=== Exercise brief ===
Copy the records starting with the line that contains "Task: Select the M6 7,06% yield cell" and going on through the line that contains "This screenshot has height=264, width=433.", renaming "Share" to "Export" and changing nothing else. Leave the pictures out.

=== Source records ===

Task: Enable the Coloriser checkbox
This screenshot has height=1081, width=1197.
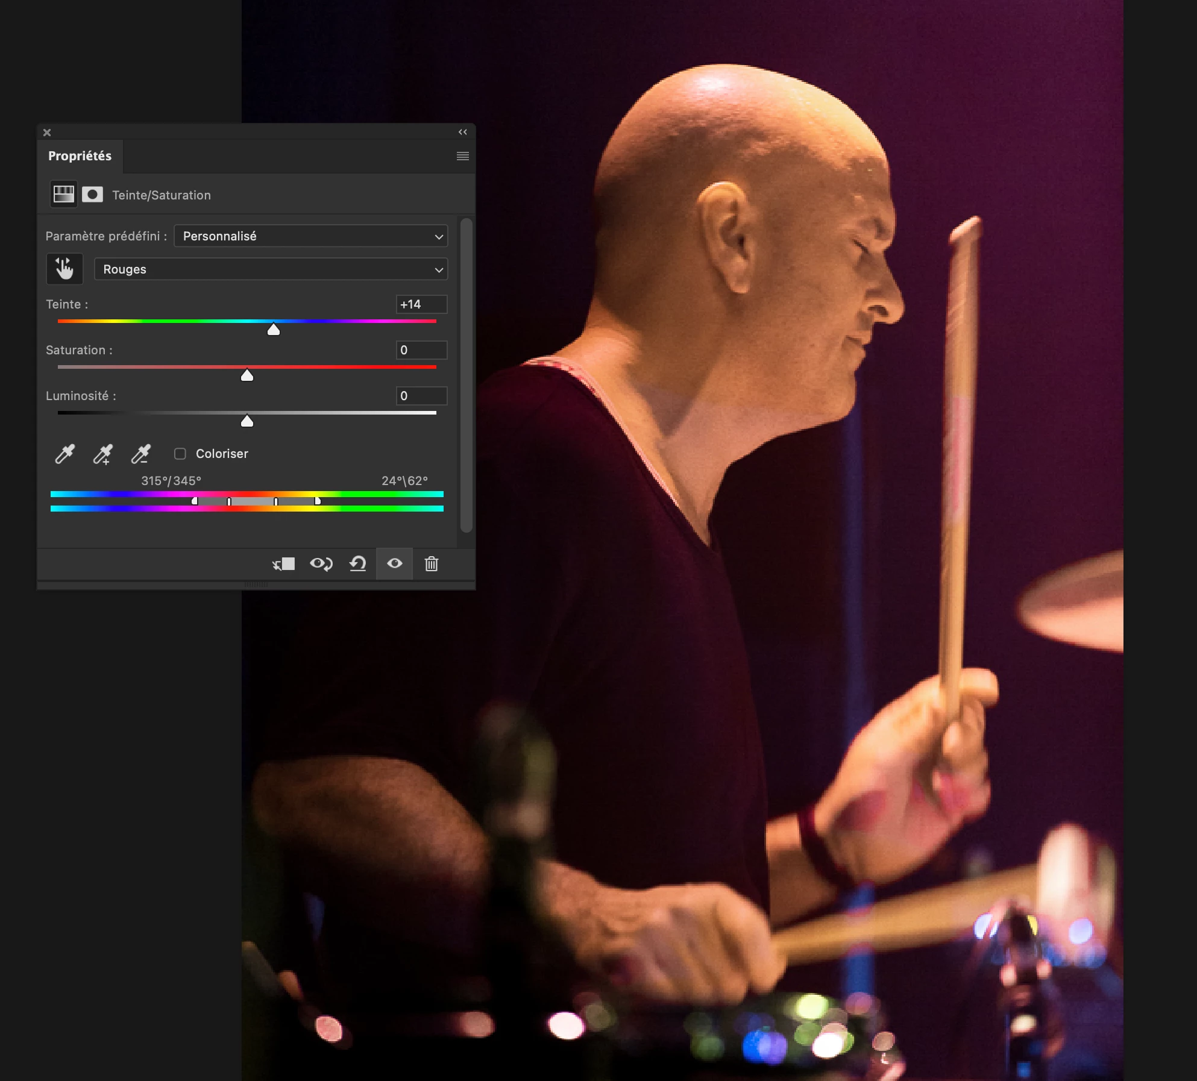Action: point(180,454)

* * *

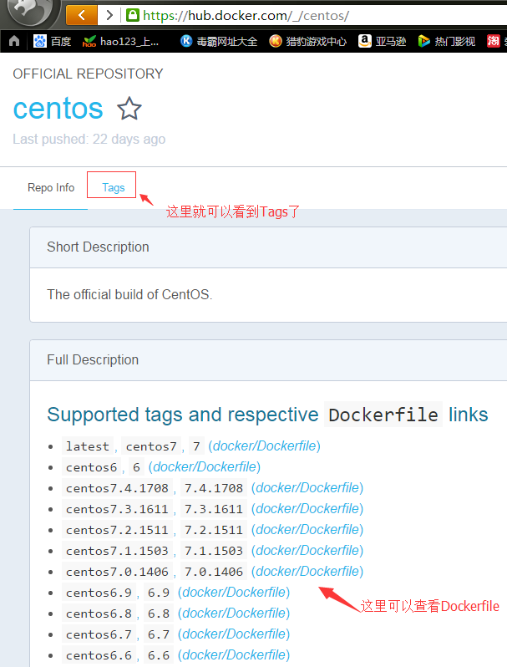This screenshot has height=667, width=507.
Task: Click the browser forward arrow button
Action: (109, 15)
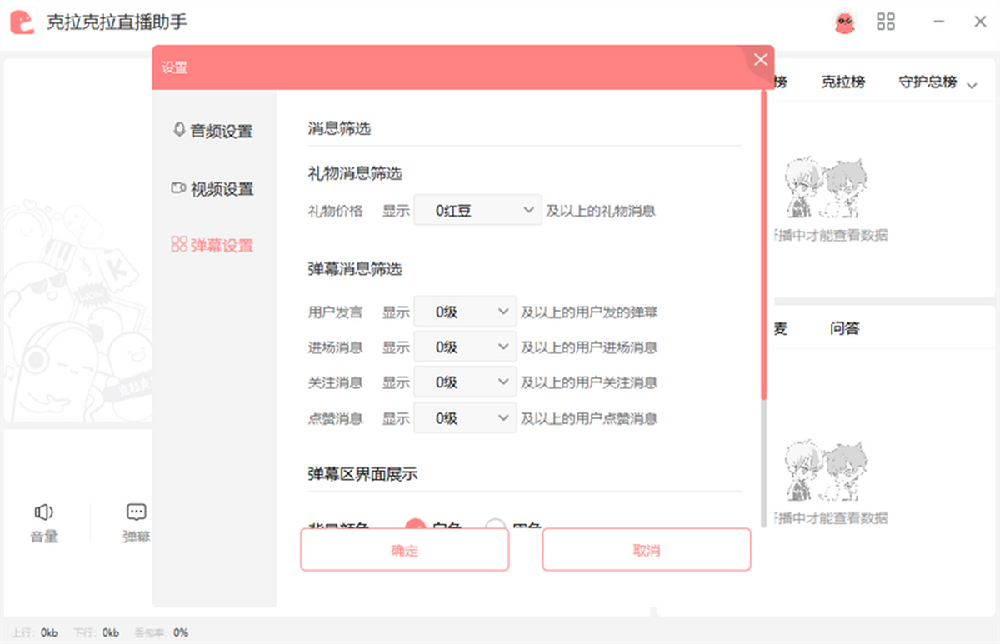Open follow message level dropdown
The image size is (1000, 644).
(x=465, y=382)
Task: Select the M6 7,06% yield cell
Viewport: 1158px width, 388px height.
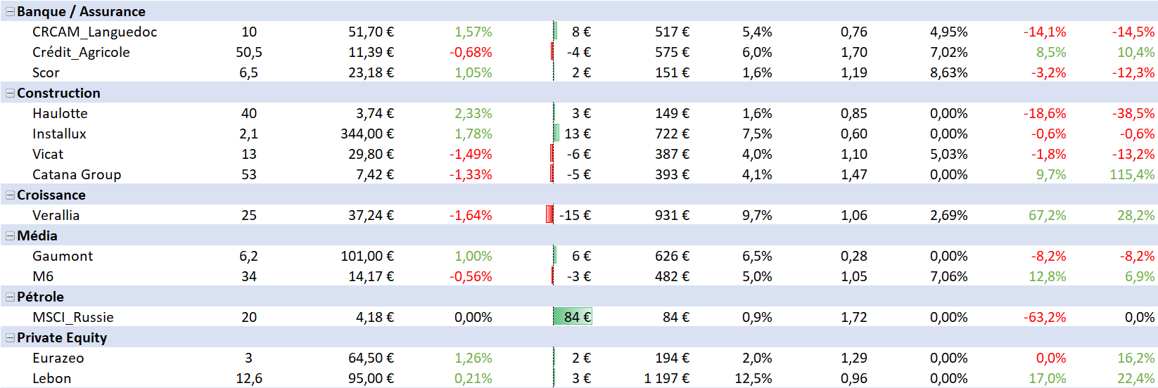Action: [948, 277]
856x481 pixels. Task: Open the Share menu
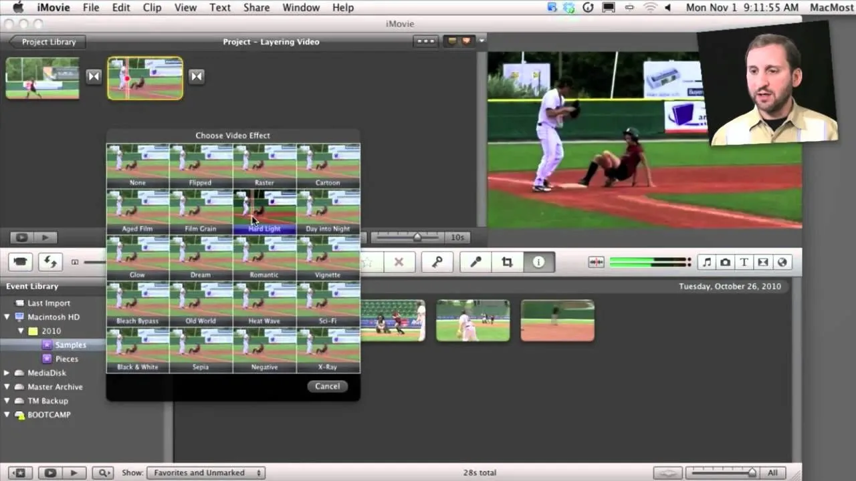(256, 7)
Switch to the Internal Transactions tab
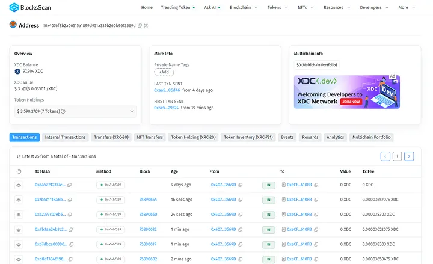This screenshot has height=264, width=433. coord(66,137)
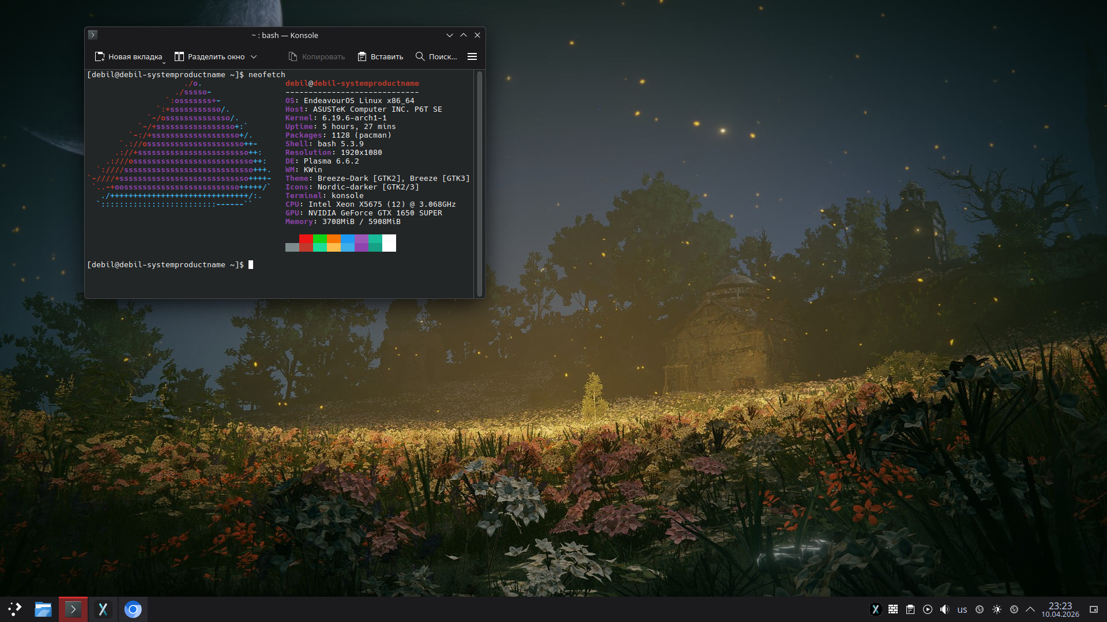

=== The answer ===
Task: Select the M6 7,06% yield cell
Viewport: 1158px width, 388px height.
Action: [948, 277]
856x481 pixels. Task: Open the Export menu
(256, 7)
Switch to the Internal Transactions tab
This screenshot has height=264, width=433. coord(66,137)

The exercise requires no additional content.